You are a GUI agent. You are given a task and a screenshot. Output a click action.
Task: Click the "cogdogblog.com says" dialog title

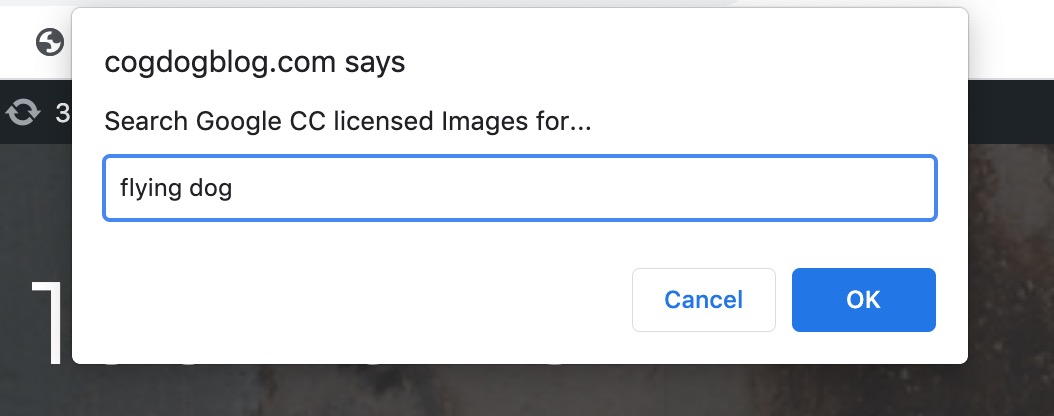pos(255,63)
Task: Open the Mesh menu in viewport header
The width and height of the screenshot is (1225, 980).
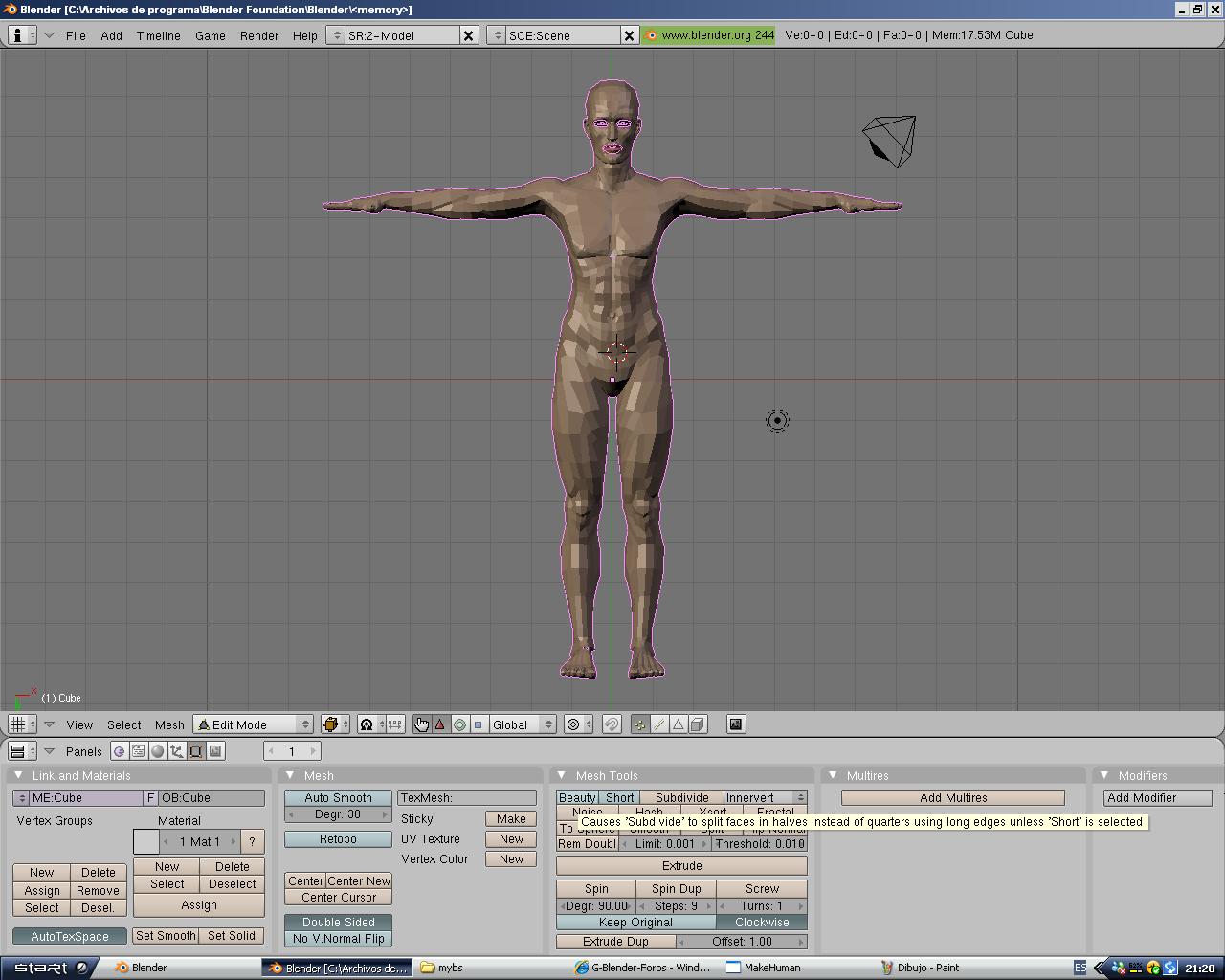Action: (169, 724)
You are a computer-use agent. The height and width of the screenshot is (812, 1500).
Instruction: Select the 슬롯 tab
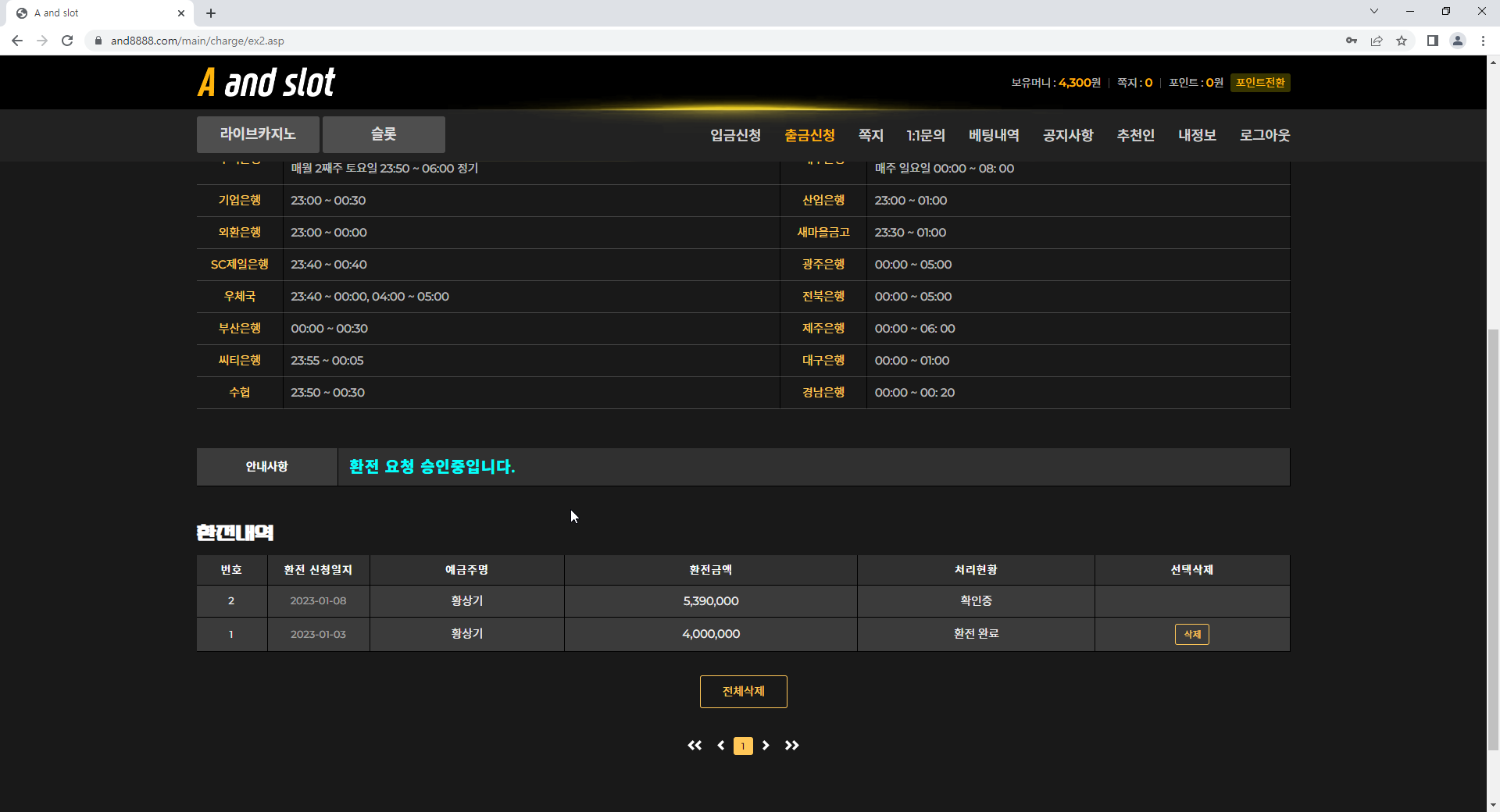click(384, 134)
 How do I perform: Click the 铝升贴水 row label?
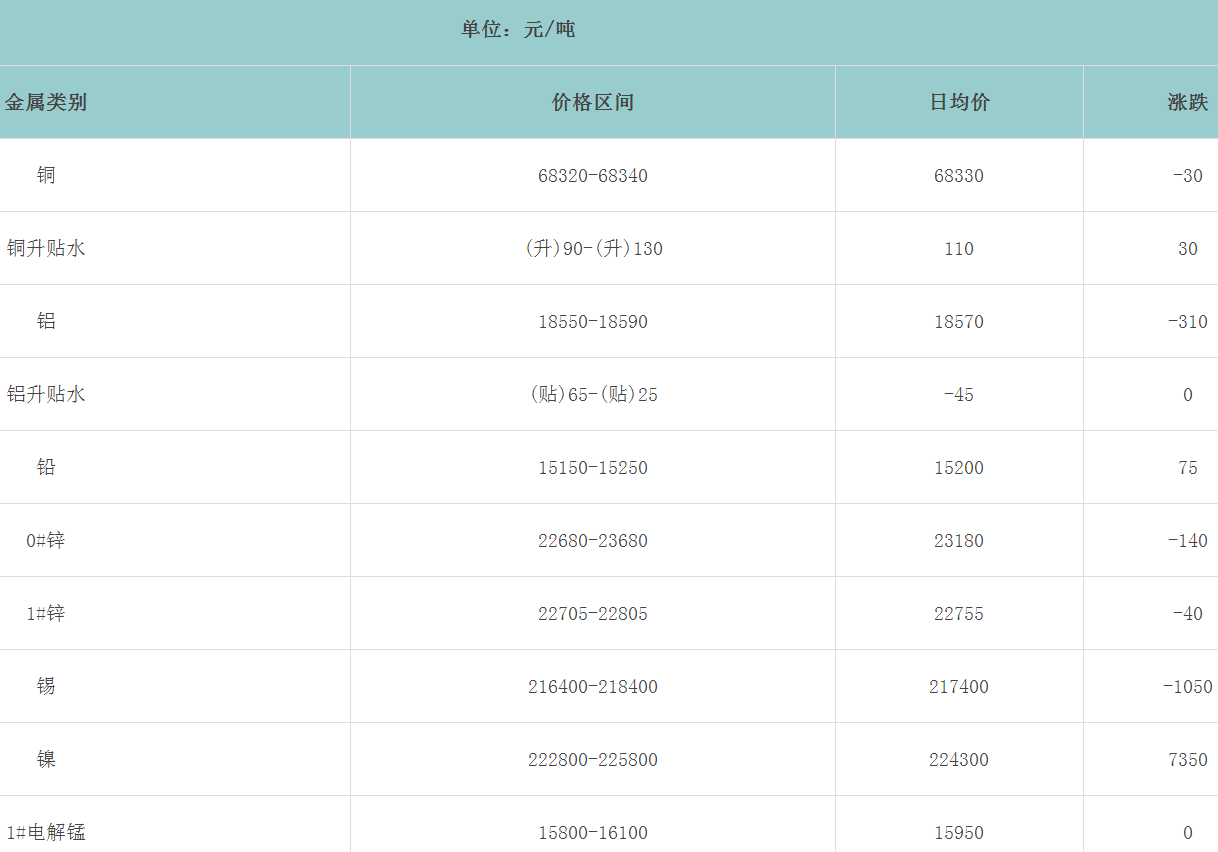point(46,394)
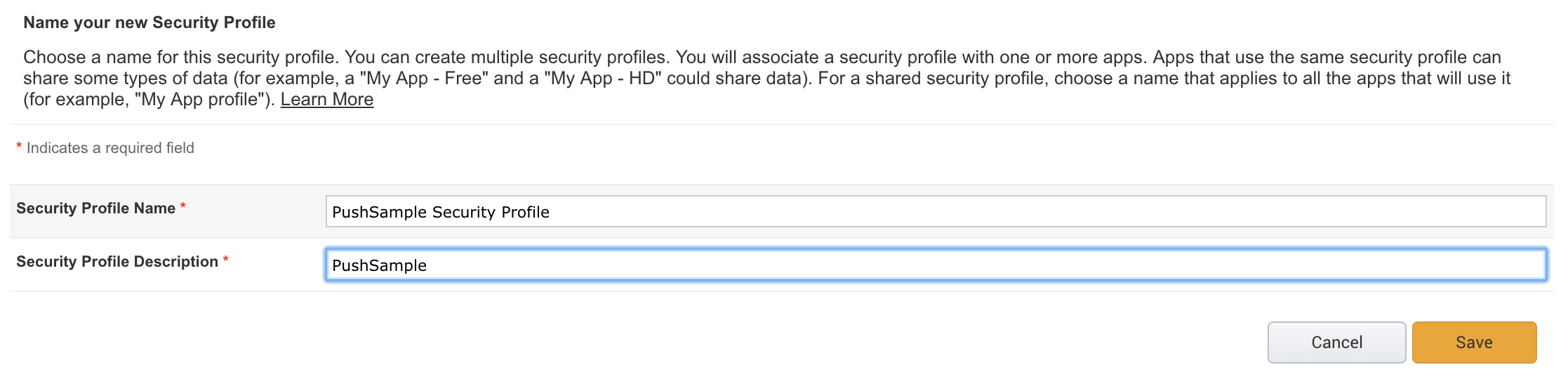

▶ Task prompt: Repeat, word for word, each of the records, omitting any image they hold.

▶ Output:
You are a GUI agent. You are given a task and a screenshot. Output a click action.
Task: Click the "cogdogblog.com says" dialog title

pos(255,63)
Task: Open the Mesh menu in viewport header
The width and height of the screenshot is (1225, 980).
Action: (169, 724)
You are a computer-use agent. The height and width of the screenshot is (812, 1500).
Instruction: Select the 슬롯 tab
click(384, 134)
 How do I perform: Click the 铝升贴水 row label?
point(46,394)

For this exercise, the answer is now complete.